# Adding Config To Port (PHP5)



## Humongor (Jun 28, 2010)

Guys,

I feel really stupid asking this but I'm a newb that needs some help. I installed apache22 with php5 but during the process I forgot to add "mbstrings" in the config. 

I ran "make config" and added the checkmark but when I do make install I get prompted with an error.


```
===>  Checking if lang/php5-extensions already installed
===>   php5-extensions-1.4 is already installed
      You may wish to ``make deinstall'' and install this port again
      by ``make reinstall'' to upgrade it properly.
      If you really wish to overwrite the old port of lang/php5-extensions
      without deleting it first, set the variable "FORCE_PKG_REGISTER"
      in your environment or the "make install" command line.
*** Error code 1

Stop in /usr/ports/lang/php5-extensions.
*** Error code 1

Stop in /usr/ports/lang/php5-extensions.
```

What the proper way to update the port? Do i need to make deinstall and then make re-install?

Thanks,

George


----------



## anomie (Jun 28, 2010)

Yes, you can use the suggested method (make deinstall) or even forcefully delete the package with pkg_delete(1).

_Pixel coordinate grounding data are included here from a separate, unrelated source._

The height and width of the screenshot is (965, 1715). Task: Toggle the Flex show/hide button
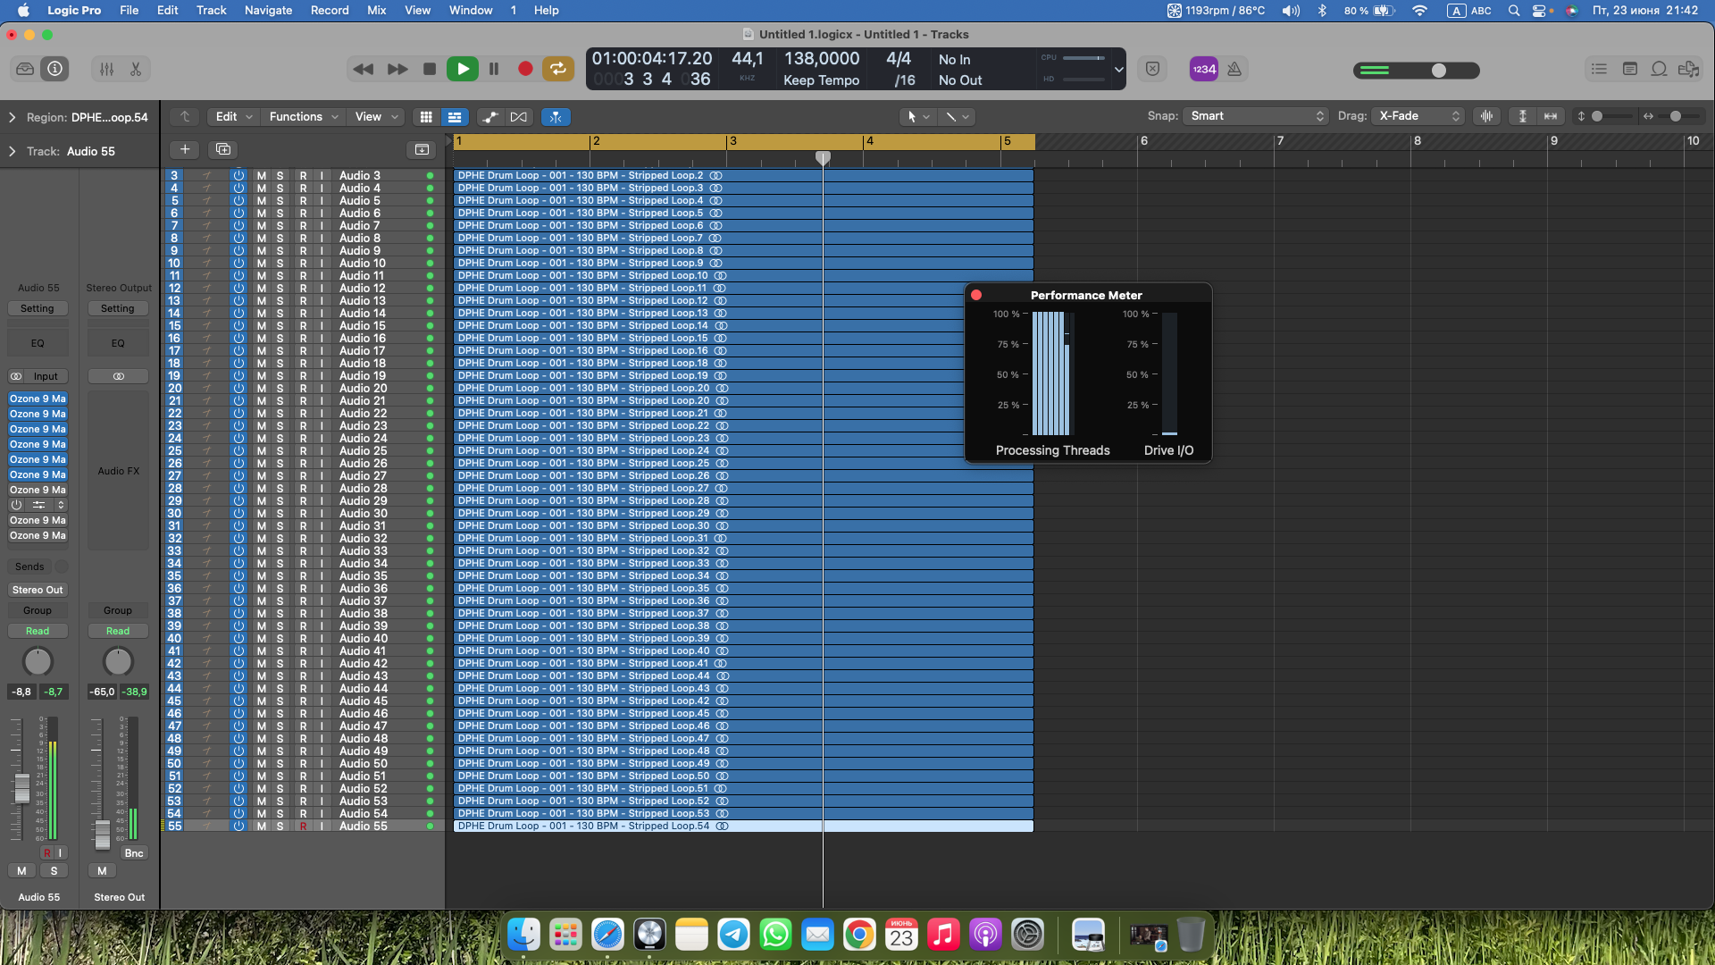pos(518,117)
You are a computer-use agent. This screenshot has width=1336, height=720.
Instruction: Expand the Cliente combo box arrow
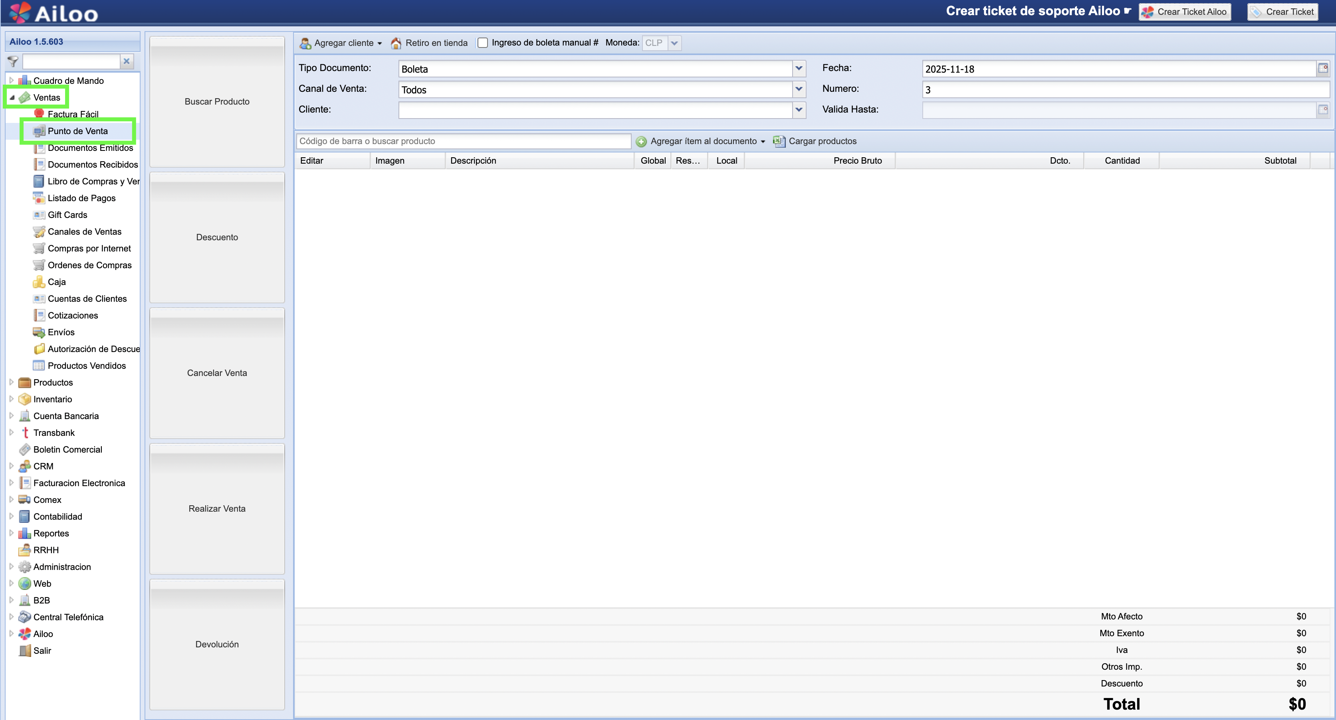coord(799,110)
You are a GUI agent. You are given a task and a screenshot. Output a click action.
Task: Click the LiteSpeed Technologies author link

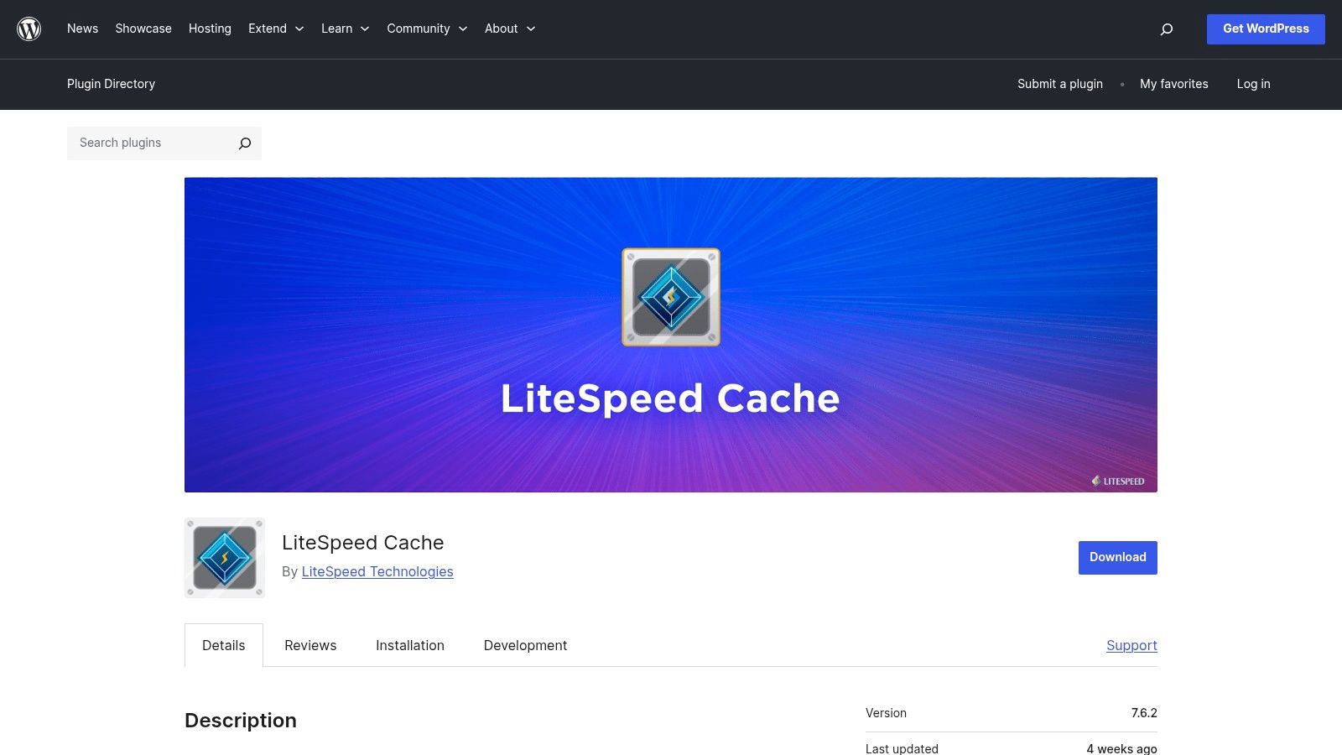[x=377, y=571]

Or you can let one of the package managers - e.g. ports-mgmt/portmaster - take care of all this for you.


----------



## ttfn (Jun 28, 2010)

I personally use
[CMD=""]make deinstall[/CMD]

Then I make my changes and install those changes with
[CMD=""]make config install[/CMD]

I'm sure there are other ways, but this is how I have done it the few time I have needed to.  Hope this helps.


----------